While the lender and third parties are preparing to close your loan, there are a couple of things for you to tackle. You probably will want to have the home inspected, and you will be required to buy homeowners insurance.
Home inspection is commonly required to determine the structural and mechanical condition of the home you're buying, including the roof, heating, plumbing, air conditioning, and electrical wiring. The inspection may reveal the need for repairs that the seller may have to complete before the sale of the house can go through.
It's a good idea to have the home inspected after you agree on a price but before signing the contract and putting down a deposit. If you're in a hurry to lock in the deal, make sure your contract states that the terms are conditioned on a satisfactory professional inspection. The cost of a home inspection typically ranges from $250 to $500.
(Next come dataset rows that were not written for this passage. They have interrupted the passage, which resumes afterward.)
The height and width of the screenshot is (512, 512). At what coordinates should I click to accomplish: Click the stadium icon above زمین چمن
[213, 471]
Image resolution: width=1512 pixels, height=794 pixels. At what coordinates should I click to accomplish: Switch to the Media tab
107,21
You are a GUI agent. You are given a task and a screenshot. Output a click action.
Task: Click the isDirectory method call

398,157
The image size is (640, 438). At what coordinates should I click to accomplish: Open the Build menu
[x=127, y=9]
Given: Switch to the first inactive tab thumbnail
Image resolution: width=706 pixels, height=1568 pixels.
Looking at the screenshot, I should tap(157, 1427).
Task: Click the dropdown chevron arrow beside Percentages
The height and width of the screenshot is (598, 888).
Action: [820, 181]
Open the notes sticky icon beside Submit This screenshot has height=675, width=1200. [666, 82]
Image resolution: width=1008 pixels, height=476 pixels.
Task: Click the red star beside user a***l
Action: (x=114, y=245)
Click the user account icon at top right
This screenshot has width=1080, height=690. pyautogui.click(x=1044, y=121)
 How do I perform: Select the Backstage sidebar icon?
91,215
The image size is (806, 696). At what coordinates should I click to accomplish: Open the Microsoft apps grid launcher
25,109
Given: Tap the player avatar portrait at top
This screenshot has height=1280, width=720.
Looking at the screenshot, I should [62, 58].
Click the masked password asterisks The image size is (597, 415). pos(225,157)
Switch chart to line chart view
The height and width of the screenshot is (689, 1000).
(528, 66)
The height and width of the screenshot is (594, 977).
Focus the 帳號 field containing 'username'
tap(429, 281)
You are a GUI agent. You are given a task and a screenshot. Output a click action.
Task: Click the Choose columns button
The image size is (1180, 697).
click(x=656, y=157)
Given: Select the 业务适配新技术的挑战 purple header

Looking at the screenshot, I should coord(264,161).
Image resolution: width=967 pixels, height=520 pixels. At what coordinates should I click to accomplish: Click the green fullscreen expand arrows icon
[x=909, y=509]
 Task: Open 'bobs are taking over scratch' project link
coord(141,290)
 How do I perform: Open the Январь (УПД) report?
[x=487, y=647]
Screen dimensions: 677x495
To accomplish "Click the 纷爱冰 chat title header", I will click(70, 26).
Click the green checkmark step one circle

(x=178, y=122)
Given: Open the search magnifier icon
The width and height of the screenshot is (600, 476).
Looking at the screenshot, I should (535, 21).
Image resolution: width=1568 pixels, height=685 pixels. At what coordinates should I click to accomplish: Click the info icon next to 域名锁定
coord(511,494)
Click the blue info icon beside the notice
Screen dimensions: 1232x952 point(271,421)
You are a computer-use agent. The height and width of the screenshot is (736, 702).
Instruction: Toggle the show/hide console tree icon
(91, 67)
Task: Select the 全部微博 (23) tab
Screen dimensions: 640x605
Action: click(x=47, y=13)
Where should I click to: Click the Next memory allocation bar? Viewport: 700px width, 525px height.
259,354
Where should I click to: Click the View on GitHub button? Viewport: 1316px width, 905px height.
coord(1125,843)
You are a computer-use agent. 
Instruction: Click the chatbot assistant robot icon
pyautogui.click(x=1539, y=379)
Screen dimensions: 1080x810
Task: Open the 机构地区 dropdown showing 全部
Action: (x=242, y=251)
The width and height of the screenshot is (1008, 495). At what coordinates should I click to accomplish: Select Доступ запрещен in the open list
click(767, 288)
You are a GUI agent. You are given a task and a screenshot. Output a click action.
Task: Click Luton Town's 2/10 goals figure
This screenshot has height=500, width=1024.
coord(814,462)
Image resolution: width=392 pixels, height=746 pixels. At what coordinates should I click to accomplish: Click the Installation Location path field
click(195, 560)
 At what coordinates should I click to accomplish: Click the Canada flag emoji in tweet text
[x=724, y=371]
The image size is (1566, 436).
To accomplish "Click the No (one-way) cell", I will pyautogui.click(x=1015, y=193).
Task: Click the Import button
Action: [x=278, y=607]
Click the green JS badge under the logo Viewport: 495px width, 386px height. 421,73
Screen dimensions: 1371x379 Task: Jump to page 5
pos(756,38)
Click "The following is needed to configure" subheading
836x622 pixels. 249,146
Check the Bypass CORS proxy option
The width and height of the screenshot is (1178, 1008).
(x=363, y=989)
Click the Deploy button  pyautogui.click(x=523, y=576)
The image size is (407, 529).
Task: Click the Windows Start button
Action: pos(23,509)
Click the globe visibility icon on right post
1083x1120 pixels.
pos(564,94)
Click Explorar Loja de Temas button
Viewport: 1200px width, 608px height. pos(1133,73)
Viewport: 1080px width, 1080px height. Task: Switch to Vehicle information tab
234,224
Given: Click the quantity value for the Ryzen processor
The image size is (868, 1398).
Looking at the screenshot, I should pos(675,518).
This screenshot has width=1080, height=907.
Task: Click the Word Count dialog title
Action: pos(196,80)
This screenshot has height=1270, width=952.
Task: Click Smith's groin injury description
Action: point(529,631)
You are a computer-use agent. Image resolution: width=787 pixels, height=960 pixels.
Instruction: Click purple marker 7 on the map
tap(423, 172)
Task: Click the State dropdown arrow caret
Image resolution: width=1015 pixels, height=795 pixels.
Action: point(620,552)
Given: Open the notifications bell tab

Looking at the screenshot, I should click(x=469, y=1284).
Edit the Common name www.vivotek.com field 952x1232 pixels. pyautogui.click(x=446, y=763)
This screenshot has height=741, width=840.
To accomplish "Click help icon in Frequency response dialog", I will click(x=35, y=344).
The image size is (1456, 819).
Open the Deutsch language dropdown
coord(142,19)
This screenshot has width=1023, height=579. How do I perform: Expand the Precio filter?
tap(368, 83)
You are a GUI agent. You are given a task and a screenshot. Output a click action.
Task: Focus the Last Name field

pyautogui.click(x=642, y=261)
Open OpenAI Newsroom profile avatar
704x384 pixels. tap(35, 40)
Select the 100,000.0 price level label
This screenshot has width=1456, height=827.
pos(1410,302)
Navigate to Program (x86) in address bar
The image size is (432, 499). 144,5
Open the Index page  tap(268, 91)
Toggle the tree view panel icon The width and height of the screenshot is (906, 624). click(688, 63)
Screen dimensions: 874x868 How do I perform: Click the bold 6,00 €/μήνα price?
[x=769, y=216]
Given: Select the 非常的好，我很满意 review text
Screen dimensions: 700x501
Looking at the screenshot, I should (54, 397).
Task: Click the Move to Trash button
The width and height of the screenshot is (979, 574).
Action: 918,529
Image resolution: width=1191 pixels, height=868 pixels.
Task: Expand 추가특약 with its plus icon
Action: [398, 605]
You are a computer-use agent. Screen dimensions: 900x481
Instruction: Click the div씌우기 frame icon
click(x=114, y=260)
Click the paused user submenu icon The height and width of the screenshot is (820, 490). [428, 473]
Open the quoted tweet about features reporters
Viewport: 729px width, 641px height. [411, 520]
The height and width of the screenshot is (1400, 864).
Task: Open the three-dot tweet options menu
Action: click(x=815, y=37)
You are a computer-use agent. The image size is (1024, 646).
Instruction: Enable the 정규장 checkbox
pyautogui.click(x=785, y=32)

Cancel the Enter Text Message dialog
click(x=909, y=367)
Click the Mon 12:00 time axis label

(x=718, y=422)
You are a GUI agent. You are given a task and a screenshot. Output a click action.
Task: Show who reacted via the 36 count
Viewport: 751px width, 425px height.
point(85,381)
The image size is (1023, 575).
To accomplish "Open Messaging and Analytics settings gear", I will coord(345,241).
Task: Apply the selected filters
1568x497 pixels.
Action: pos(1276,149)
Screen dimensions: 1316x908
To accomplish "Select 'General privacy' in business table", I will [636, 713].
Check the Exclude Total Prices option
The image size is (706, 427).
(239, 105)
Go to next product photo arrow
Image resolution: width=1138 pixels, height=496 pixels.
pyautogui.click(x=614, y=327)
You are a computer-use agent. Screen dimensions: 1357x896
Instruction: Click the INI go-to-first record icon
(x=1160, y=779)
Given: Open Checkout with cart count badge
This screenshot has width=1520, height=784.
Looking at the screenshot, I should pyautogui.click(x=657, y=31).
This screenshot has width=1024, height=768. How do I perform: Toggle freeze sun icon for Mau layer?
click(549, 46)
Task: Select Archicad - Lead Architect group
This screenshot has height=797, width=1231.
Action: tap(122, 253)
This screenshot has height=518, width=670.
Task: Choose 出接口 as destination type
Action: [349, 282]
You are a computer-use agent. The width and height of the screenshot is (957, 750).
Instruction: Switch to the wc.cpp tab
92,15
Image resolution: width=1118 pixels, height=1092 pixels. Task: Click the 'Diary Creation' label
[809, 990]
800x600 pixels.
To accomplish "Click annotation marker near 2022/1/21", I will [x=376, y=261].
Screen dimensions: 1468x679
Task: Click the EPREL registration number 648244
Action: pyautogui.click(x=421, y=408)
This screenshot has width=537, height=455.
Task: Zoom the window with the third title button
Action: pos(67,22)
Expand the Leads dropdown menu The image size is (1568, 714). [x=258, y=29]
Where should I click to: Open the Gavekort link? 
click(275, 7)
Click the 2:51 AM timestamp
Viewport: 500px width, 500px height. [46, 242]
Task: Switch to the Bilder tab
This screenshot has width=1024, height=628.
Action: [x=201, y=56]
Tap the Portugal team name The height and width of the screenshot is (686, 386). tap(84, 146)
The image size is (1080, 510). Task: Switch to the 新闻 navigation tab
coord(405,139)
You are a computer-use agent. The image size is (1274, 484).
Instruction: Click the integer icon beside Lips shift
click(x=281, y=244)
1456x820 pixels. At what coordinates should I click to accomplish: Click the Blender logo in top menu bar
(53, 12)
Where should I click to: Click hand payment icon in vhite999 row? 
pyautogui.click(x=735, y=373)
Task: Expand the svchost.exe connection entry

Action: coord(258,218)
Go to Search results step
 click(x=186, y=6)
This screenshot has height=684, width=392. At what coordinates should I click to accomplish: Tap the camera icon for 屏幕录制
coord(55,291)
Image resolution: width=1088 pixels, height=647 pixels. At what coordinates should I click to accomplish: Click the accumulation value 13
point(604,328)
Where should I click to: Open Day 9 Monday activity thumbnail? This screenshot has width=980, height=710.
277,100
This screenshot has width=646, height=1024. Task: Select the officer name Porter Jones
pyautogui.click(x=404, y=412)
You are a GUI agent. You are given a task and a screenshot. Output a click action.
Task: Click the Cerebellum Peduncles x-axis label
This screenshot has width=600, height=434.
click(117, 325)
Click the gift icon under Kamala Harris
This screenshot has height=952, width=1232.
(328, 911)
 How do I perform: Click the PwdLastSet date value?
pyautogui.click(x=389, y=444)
After the home has been appraised, you will be in a better position to obtain adequate insurance. Coverage comes in two types: a replacement cost policy or a cash value policy. With a replacement cost policy, a 20-year-old camera destroyed in a storm would be replaced with an equivalent new model, while with a cash value policy, you would receive nothing for the camera because the item has lost all of its value over time. Owners of older dwellings, who have older furniture and belongings, tend to prefer the replacement cost policy even though they may cost 10% more. Owners of newer houses and furnishings should consider cash-value policies.
Whichever policy you choose, be sure to ask your insurance agent about any security features you could install to lower the premium, such as deadbolts, storm shutters, window alarms, and motion-activated cameras.